Court no longer oversees center

Gene Johnson Associated Press

SEATTLE – Washington state’s Special Commitment Center for sexual predators no longer needs court oversight, a federal judge said Monday.

U.S. District Judge Ricardo S. Martinez dissolved a 1994 injunction requiring the state to ensure the constitutional rights of sex offenders committed to the facility on McNeil Island after serving their prison terms.

“The court agrees that defendants have worked long and hard to meet the constitutional requirements identified by this court, and there is no longer any basis for the Court’s continued oversight,” Martinez wrote.

Sex offender Richard G. Turay sued the state in 1991, claiming that his civil rights were being violated in the Special Commitment Center. A jury found that Turay and the other sex offenders weren’t getting the mental health treatment they needed to earn eventual release. Without the possibility of release, assignment to the commitment center amounted to unlawful imprisonment.

Material supplied:
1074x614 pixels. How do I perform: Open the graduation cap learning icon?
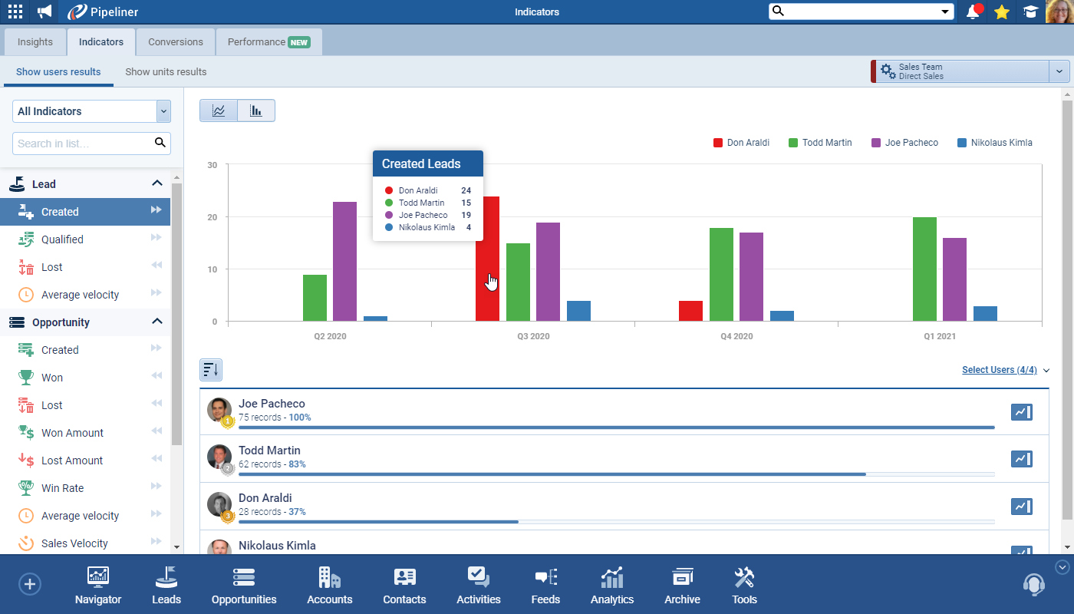(x=1030, y=12)
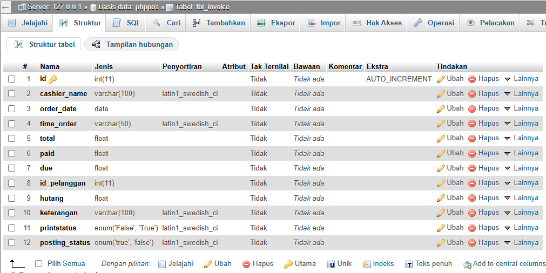Click the red Hapus icon for order_date row
546x273 pixels.
(x=472, y=108)
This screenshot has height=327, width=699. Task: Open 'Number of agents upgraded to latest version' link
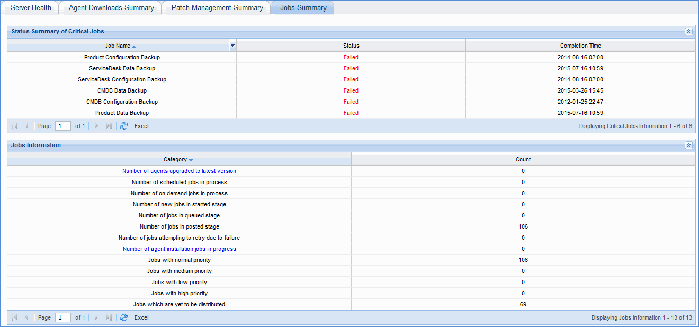(x=179, y=171)
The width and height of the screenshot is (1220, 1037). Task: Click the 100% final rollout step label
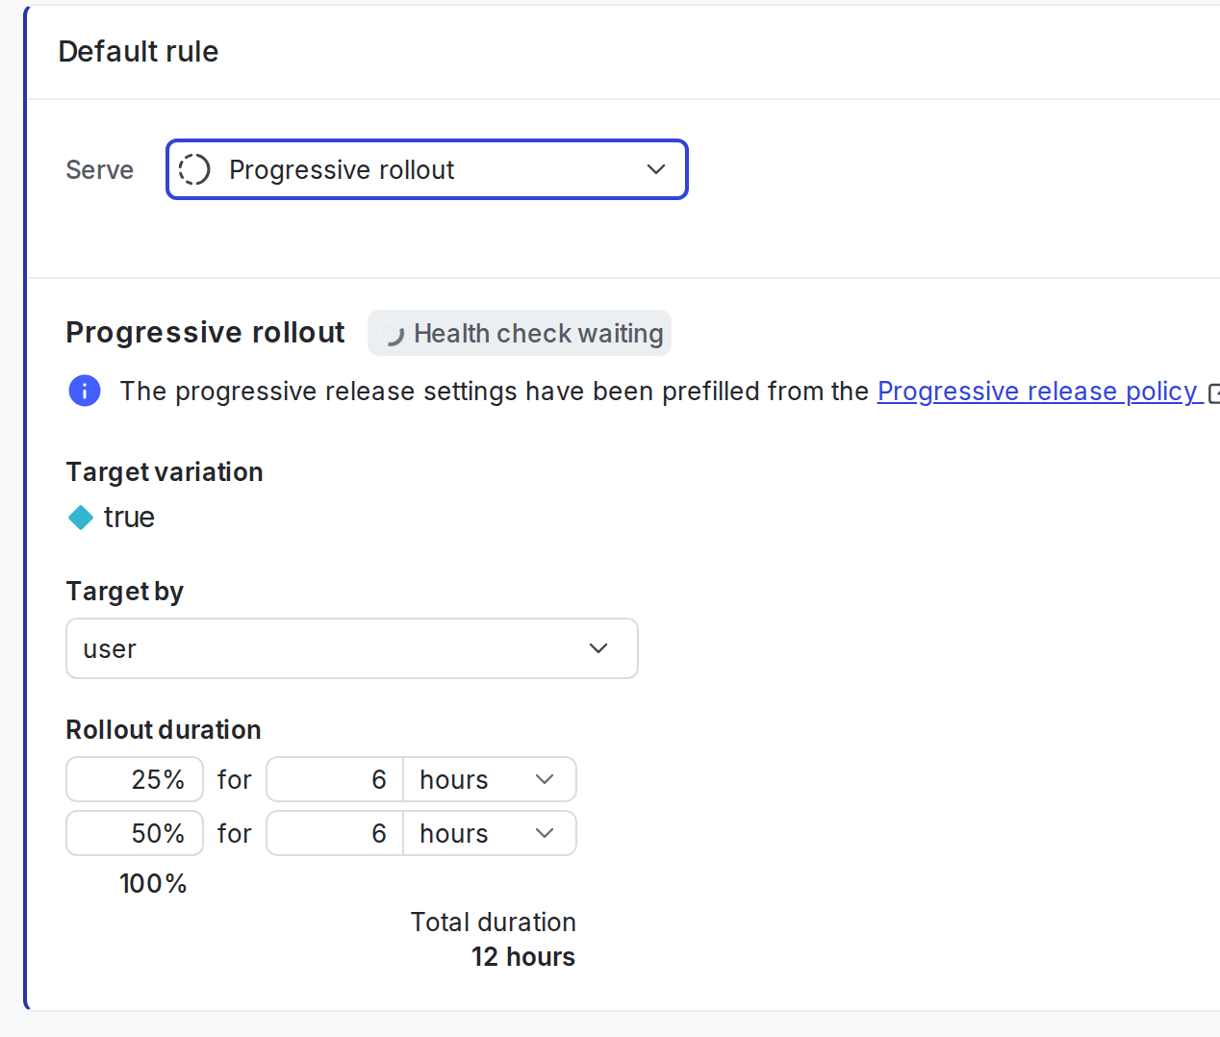tap(153, 883)
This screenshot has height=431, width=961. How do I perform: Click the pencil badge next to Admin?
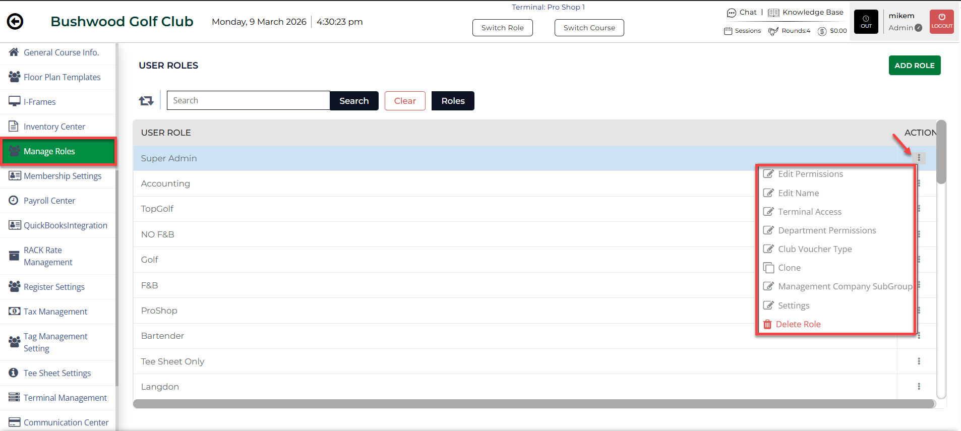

Assigned task:
Using the news report on the Special Commitment Center, decide whether each statement agrees with it: (a) The injunction that Martinez dissolved dated from 1994. (b) Turay filed his lawsuit against the state in 1994. (c) The Special Commitment Center is on McNeil Island. Answer yes or no for each, quoting the words that settle it. The material has no role in this exercise.

Response to this task:
(a) Yes: "dissolved a 1994 injunction"
(b) No: "Sex offender Richard G. Turay sued the state in 1991"
(c) Yes: "committed to the facility on McNeil Island"